EXTRACTED INFORMATION:
>> Begin
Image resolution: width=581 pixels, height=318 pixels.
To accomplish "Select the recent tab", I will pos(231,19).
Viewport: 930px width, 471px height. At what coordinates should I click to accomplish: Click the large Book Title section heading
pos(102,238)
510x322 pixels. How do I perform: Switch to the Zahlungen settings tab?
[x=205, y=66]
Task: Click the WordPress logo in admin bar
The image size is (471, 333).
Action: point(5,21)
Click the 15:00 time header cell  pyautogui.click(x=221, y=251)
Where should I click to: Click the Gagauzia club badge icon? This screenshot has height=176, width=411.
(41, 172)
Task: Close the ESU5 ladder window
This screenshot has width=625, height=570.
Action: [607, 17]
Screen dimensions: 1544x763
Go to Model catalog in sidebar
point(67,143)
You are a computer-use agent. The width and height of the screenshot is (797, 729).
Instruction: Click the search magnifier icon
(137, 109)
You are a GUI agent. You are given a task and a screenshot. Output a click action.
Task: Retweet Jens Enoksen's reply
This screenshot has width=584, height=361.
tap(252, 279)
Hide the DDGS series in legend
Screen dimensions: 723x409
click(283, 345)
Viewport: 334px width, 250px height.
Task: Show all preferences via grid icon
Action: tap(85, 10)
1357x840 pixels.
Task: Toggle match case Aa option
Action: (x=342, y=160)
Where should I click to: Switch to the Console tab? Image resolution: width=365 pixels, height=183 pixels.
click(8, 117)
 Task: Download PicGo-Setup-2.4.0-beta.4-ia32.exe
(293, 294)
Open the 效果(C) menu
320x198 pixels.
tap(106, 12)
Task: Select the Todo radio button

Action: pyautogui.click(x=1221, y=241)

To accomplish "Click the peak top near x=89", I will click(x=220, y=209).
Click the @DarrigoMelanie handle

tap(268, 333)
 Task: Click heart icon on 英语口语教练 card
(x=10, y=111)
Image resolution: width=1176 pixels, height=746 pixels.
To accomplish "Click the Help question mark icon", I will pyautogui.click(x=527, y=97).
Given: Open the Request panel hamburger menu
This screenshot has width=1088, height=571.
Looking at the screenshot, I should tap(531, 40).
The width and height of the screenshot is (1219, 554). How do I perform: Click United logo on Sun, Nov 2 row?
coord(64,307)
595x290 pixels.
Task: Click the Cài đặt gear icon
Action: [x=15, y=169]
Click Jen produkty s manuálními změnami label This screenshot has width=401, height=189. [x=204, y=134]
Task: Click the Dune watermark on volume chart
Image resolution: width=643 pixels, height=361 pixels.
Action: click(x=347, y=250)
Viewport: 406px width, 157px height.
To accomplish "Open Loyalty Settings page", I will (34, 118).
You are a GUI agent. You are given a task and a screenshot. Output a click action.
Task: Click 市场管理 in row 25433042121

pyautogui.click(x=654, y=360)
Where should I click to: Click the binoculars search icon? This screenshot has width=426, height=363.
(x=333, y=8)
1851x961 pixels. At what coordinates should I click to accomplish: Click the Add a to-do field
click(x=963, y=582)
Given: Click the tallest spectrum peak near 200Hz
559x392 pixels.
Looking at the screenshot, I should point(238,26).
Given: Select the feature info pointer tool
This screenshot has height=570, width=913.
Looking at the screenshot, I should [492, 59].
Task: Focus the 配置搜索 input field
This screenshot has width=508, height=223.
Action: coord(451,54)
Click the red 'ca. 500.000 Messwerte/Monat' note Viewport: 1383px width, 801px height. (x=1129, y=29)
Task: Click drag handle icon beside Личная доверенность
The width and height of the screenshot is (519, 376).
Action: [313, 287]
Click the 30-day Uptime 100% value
>> End
DIRECTIONS: Write out every row above once more, word for word, with each line unchanged and in the same order.

RESPONSE TO THE EXERCISE:
Image resolution: width=581 pixels, height=318 pixels.
To accomplish "Select the recent tab", I will pos(231,19).
Viewport: 930px width, 471px height. At what coordinates should I click to accomplish: Click the large Book Title section heading
pos(102,238)
510x322 pixels. How do I perform: Switch to the Zahlungen settings tab?
[x=205, y=66]
Task: Click the WordPress logo in admin bar
The image size is (471, 333).
Action: point(5,21)
Click the 15:00 time header cell  pyautogui.click(x=221, y=251)
Where should I click to: Click the Gagauzia club badge icon? This screenshot has height=176, width=411.
(41, 172)
Task: Close the ESU5 ladder window
This screenshot has width=625, height=570.
Action: [607, 17]
Screen dimensions: 1544x763
Go to Model catalog in sidebar
point(67,143)
You are a computer-use agent. The width and height of the screenshot is (797, 729).
Instruction: Click the search magnifier icon
(137, 109)
You are a GUI agent. You are given a task and a screenshot. Output a click action.
Task: Retweet Jens Enoksen's reply
This screenshot has width=584, height=361.
tap(252, 279)
Hide the DDGS series in legend
Screen dimensions: 723x409
click(283, 345)
Viewport: 334px width, 250px height.
Task: Show all preferences via grid icon
Action: tap(85, 10)
1357x840 pixels.
Task: Toggle match case Aa option
Action: (x=342, y=160)
Where should I click to: Switch to the Console tab? Image resolution: width=365 pixels, height=183 pixels.
click(8, 117)
 Task: Download PicGo-Setup-2.4.0-beta.4-ia32.exe
(293, 294)
Open the 效果(C) menu
320x198 pixels.
tap(106, 12)
Task: Select the Todo radio button

Action: pyautogui.click(x=1221, y=241)

To accomplish "Click the peak top near x=89", I will click(x=220, y=209).
Click the @DarrigoMelanie handle

tap(268, 333)
 Task: Click heart icon on 英语口语教练 card
(x=10, y=111)
Image resolution: width=1176 pixels, height=746 pixels.
To accomplish "Click the Help question mark icon", I will pyautogui.click(x=527, y=97).
Given: Open the Request panel hamburger menu
This screenshot has width=1088, height=571.
Looking at the screenshot, I should tap(531, 40).
The width and height of the screenshot is (1219, 554). How do I perform: Click United logo on Sun, Nov 2 row?
coord(64,307)
595x290 pixels.
Task: Click the Cài đặt gear icon
Action: [x=15, y=169]
Click Jen produkty s manuálními změnami label This screenshot has width=401, height=189. [x=204, y=134]
Task: Click the Dune watermark on volume chart
Image resolution: width=643 pixels, height=361 pixels.
Action: click(x=347, y=250)
Viewport: 406px width, 157px height.
To accomplish "Open Loyalty Settings page", I will (34, 118).
You are a GUI agent. You are given a task and a screenshot. Output a click action.
Task: Click 市场管理 in row 25433042121

pyautogui.click(x=654, y=360)
Where should I click to: Click the binoculars search icon? This screenshot has width=426, height=363.
(x=333, y=8)
1851x961 pixels. At what coordinates should I click to accomplish: Click the Add a to-do field
click(x=963, y=582)
Given: Click the tallest spectrum peak near 200Hz
559x392 pixels.
Looking at the screenshot, I should point(238,26).
Given: Select the feature info pointer tool
This screenshot has height=570, width=913.
Looking at the screenshot, I should [492, 59].
Task: Focus the 配置搜索 input field
This screenshot has width=508, height=223.
Action: coord(451,54)
Click the red 'ca. 500.000 Messwerte/Monat' note Viewport: 1383px width, 801px height. (x=1129, y=29)
Task: Click drag handle icon beside Личная доверенность
The width and height of the screenshot is (519, 376).
Action: [313, 287]
Click the 30-day Uptime 100% value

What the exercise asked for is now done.